##### Data supplied #####
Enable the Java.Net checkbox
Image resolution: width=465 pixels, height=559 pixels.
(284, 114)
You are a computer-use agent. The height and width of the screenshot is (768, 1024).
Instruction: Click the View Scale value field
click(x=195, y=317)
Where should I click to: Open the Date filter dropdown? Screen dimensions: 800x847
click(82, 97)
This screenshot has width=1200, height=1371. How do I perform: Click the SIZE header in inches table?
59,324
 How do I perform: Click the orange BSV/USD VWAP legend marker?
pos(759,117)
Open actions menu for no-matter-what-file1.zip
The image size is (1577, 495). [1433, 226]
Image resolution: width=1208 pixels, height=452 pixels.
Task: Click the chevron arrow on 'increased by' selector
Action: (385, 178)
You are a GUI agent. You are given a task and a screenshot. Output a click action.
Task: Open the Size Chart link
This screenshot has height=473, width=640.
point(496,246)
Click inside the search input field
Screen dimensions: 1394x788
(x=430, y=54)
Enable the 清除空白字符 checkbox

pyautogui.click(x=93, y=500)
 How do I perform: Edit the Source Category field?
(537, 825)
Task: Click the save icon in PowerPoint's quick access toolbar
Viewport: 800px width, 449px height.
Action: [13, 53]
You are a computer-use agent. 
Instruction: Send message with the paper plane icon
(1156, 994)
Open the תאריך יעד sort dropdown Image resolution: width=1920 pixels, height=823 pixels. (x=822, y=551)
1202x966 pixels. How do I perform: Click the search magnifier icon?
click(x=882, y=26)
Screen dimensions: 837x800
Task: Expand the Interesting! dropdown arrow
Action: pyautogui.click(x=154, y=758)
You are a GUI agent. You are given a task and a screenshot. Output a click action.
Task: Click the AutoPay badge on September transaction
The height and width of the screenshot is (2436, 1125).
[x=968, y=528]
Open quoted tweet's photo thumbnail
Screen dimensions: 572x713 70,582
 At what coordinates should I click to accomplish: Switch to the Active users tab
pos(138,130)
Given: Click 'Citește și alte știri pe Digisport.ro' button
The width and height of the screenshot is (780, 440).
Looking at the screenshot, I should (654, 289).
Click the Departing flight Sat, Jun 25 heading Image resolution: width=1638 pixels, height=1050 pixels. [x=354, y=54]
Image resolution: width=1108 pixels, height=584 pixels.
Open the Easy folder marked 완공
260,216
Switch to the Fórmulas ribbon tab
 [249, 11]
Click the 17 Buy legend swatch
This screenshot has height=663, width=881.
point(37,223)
#####
The lines to return are those in the records above that hold the word "agent".

Task output:
You are a computer-use agent. The height and width of the screenshot is (768, 1024).
You are a GUI agent. You are given a task and a screenshot. Output a click action.
You are a computer-use agent. 
You are a GUI agent. You are given a task and a screenshot. Output a click action.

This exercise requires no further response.